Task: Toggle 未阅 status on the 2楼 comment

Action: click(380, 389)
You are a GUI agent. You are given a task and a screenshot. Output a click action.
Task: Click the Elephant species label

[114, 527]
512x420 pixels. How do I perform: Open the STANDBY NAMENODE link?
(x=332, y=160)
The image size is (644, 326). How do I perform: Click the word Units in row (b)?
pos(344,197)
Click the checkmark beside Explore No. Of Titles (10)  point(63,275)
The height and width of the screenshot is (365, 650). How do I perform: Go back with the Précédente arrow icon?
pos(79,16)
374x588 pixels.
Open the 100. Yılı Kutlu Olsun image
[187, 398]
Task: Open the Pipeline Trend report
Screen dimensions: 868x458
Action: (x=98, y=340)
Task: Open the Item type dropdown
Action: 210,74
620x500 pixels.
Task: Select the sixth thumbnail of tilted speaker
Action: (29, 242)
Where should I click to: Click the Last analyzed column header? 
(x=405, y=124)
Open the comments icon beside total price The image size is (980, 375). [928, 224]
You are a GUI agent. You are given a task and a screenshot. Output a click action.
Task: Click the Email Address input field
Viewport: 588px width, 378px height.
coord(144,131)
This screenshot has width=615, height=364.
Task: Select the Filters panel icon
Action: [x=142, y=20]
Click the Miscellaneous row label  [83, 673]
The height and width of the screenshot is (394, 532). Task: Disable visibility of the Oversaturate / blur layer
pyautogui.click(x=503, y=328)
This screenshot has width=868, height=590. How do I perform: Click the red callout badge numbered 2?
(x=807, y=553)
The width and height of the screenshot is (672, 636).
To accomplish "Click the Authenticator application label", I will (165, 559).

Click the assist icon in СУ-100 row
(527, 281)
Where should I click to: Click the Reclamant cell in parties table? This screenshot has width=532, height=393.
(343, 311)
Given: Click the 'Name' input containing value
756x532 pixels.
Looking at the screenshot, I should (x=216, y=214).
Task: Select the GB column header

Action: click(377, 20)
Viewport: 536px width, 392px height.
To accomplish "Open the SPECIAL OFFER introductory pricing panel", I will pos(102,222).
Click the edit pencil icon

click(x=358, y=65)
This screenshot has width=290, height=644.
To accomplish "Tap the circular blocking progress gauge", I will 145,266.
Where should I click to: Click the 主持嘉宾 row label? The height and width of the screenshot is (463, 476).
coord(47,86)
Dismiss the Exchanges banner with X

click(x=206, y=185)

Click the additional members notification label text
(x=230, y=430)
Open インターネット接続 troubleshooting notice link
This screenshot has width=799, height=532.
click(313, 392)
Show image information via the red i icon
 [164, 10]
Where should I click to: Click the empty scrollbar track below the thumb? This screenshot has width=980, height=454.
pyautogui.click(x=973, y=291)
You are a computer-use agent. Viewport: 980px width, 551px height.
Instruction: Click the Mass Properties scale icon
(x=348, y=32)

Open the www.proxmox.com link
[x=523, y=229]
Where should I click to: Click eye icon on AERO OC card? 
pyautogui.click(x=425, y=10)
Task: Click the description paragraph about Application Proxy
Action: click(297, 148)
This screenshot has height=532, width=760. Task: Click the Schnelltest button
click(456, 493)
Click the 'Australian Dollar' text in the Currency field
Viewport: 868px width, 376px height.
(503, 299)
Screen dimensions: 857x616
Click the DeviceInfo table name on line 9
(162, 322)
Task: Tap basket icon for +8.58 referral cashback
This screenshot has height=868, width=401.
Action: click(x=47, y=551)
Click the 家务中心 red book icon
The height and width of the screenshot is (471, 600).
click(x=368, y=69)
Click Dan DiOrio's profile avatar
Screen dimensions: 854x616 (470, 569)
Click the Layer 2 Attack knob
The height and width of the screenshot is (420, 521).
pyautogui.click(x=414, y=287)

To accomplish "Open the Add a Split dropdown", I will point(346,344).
* * *
What you should do ::
All that is needed is the exact run of lines above from the line containing "Open the 100. Yılı Kutlu Olsun image" through the line containing "Task: Click the Email Address input field", both of them included.

Your response ::
Open the 100. Yılı Kutlu Olsun image
[187, 398]
Task: Open the Pipeline Trend report
Screen dimensions: 868x458
Action: (x=98, y=340)
Task: Open the Item type dropdown
Action: 210,74
620x500 pixels.
Task: Select the sixth thumbnail of tilted speaker
Action: (29, 242)
Where should I click to: Click the Last analyzed column header? 
(x=405, y=124)
Open the comments icon beside total price The image size is (980, 375). [928, 224]
You are a GUI agent. You are given a task and a screenshot. Output a click action.
Task: Click the Email Address input field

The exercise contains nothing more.